- **Task statement**: From the listing below, copy each line that holds "camera".

- **Dataset records**:
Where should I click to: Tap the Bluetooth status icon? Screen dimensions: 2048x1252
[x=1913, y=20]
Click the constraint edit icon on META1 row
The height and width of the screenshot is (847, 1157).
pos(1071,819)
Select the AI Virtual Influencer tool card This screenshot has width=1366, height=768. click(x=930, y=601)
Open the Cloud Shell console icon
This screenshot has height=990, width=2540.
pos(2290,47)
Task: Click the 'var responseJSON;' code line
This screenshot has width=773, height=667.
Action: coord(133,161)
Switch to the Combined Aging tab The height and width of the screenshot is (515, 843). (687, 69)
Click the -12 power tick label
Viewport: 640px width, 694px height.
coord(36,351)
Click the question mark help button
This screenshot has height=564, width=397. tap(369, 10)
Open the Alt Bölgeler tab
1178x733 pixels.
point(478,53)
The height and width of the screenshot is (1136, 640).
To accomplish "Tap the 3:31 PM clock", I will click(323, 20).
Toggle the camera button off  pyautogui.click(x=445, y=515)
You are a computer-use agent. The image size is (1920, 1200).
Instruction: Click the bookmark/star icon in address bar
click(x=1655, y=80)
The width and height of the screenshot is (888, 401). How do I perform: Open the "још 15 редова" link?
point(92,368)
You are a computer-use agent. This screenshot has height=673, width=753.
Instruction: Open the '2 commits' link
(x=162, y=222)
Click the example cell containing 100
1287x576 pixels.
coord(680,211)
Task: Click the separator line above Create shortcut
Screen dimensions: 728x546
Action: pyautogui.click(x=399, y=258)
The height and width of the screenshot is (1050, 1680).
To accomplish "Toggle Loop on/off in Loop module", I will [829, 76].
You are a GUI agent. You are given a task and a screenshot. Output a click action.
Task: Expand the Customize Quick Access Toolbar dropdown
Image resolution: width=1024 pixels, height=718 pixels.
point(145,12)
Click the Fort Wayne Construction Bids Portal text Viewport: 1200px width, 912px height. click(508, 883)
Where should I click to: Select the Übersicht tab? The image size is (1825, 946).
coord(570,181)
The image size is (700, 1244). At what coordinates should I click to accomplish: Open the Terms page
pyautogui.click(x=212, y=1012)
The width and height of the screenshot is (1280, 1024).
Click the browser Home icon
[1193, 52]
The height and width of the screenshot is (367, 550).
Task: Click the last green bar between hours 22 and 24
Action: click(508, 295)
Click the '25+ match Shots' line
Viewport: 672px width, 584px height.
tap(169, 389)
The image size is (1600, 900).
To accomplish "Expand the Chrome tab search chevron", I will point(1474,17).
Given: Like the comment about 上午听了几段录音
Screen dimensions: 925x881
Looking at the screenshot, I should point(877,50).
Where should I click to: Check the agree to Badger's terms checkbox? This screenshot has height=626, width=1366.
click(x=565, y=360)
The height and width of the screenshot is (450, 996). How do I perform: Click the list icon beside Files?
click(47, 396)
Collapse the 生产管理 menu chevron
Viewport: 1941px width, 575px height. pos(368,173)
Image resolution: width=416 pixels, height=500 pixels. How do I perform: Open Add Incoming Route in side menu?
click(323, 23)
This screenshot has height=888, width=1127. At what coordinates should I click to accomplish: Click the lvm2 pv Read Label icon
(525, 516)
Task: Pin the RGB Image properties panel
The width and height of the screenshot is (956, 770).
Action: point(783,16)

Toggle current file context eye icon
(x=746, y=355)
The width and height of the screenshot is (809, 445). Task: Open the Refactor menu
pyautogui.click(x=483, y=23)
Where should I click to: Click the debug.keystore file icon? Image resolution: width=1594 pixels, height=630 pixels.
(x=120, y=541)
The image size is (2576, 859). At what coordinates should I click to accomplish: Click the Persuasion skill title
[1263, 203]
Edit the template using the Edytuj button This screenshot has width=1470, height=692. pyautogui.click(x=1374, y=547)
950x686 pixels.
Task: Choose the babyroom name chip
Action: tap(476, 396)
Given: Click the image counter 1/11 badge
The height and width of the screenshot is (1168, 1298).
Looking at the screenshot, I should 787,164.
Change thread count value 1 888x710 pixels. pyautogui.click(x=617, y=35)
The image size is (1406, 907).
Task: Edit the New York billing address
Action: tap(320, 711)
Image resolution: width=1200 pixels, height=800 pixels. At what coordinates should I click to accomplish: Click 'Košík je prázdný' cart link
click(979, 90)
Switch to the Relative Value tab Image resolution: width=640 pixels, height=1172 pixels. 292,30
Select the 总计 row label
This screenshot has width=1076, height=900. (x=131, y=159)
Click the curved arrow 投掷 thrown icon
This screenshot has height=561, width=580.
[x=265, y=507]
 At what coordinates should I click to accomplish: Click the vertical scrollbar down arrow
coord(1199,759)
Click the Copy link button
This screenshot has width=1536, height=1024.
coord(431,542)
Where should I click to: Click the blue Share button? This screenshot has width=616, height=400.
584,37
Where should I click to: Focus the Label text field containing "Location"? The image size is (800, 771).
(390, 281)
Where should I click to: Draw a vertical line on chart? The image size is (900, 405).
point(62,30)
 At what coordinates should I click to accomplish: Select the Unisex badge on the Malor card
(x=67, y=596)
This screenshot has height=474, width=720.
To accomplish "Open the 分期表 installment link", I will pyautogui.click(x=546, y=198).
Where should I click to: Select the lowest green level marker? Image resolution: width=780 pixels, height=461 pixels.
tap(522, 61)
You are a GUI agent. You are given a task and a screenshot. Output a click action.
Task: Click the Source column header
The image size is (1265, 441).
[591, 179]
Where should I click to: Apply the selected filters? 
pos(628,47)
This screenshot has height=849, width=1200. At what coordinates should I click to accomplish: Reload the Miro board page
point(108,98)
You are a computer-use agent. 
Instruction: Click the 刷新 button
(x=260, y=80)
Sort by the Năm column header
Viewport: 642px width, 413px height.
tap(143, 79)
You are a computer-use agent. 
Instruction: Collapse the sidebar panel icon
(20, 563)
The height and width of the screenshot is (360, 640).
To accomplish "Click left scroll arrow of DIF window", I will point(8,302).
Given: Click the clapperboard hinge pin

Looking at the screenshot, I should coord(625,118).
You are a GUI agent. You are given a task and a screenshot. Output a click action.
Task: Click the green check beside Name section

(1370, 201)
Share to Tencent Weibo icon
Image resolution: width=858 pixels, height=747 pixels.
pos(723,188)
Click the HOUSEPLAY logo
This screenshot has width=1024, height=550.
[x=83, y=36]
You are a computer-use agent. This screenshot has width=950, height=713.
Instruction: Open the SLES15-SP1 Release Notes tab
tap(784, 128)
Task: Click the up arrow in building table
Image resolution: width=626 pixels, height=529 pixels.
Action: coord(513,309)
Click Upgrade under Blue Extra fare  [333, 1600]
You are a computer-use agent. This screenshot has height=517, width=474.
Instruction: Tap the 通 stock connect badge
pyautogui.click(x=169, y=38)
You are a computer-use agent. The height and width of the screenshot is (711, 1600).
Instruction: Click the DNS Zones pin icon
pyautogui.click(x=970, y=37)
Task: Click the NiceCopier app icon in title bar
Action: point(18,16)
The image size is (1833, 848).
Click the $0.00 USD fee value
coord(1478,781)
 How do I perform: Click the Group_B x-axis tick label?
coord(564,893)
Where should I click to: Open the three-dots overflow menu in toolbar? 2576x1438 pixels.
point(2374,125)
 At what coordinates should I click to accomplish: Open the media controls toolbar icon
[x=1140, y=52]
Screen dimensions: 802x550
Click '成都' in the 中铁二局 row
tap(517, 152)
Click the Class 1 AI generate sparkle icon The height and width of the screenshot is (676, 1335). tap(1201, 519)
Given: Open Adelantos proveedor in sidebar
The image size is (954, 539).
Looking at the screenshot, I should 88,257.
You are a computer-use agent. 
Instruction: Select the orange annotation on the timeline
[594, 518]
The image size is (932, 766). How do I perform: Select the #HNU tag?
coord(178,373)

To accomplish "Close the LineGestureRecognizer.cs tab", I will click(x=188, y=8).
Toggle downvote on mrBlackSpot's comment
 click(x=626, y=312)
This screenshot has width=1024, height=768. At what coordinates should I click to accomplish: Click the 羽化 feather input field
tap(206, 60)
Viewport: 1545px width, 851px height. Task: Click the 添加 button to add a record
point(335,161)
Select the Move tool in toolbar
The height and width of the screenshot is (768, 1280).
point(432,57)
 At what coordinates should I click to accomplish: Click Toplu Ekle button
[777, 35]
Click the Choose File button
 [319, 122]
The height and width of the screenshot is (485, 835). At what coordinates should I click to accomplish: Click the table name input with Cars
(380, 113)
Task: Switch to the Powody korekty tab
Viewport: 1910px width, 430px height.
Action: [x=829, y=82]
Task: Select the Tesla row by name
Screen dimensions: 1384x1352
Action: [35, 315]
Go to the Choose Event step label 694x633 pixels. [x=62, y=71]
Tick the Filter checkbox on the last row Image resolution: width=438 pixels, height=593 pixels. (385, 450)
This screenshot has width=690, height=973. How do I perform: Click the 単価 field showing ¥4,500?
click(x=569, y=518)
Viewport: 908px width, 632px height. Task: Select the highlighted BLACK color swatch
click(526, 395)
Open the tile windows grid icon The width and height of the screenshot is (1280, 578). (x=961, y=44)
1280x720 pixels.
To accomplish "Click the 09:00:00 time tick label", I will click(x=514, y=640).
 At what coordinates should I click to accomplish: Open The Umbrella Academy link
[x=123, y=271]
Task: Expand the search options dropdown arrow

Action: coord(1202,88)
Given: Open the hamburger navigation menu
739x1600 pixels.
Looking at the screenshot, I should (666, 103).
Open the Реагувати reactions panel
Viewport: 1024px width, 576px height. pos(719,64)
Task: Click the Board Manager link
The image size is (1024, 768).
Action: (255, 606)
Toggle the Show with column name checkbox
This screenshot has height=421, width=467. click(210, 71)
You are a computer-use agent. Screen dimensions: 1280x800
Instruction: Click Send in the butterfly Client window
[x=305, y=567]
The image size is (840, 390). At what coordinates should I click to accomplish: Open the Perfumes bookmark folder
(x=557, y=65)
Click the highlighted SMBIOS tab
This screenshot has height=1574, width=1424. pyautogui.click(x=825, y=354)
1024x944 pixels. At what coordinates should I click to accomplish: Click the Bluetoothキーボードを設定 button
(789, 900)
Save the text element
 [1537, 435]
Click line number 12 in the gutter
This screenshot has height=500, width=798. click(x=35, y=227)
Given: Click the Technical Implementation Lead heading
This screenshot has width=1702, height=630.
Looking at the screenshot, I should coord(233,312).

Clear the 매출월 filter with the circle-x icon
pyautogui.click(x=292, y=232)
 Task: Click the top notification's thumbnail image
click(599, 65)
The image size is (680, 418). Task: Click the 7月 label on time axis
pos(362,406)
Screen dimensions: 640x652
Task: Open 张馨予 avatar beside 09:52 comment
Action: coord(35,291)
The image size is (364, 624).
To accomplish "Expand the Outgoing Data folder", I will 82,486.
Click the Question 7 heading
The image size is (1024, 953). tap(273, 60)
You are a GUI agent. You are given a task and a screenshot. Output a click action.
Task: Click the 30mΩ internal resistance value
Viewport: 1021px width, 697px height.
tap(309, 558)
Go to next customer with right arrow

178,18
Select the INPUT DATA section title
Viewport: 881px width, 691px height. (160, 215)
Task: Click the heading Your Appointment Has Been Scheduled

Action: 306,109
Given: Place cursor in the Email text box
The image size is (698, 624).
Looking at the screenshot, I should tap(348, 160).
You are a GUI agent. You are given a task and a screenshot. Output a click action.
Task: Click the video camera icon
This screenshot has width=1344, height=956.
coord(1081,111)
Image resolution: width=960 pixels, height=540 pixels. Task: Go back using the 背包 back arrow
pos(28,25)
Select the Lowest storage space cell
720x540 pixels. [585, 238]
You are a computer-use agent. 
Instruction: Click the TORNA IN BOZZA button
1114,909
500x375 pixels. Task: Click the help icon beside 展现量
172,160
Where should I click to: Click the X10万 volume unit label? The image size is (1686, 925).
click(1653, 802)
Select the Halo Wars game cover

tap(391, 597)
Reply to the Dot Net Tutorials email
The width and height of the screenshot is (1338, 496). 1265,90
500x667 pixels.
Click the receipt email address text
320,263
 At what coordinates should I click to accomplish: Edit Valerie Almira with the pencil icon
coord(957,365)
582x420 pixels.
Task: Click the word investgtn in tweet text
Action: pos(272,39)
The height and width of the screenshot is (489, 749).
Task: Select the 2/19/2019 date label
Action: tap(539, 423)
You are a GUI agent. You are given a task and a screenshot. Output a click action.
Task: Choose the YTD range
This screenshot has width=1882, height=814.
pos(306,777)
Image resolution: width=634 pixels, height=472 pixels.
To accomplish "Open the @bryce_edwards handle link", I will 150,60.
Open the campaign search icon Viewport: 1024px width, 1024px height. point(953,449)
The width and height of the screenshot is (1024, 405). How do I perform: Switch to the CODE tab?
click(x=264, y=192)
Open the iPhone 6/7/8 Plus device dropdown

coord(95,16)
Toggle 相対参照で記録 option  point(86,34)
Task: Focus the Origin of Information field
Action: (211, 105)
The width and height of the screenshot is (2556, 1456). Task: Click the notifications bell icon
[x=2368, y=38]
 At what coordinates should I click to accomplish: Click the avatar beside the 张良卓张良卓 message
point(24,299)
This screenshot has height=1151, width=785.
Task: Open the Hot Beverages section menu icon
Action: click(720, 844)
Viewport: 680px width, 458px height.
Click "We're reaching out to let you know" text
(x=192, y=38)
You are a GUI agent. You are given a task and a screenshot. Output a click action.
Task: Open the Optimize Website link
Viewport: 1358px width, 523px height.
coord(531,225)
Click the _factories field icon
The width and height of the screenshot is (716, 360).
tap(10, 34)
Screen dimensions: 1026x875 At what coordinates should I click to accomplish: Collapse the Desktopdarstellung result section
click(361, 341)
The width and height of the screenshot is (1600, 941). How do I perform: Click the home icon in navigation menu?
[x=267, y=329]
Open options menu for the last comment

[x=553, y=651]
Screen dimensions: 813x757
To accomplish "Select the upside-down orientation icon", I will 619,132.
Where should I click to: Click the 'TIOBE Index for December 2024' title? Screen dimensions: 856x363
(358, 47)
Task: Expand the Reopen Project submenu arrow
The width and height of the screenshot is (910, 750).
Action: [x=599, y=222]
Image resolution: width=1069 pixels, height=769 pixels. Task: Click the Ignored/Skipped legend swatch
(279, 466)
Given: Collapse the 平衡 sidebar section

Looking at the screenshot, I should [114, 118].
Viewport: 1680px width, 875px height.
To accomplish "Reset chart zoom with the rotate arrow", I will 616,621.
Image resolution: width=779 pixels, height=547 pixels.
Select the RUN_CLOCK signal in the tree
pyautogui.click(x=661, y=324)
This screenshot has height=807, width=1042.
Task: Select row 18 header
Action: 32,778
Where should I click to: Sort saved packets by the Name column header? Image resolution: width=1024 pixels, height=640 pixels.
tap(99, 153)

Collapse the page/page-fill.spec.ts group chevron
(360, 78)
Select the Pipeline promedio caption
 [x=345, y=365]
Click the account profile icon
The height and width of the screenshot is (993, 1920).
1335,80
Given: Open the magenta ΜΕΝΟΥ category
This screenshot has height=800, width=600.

- **Finished exercise**:
Toggle the camera button off  pyautogui.click(x=445, y=515)
Task: Click the video camera icon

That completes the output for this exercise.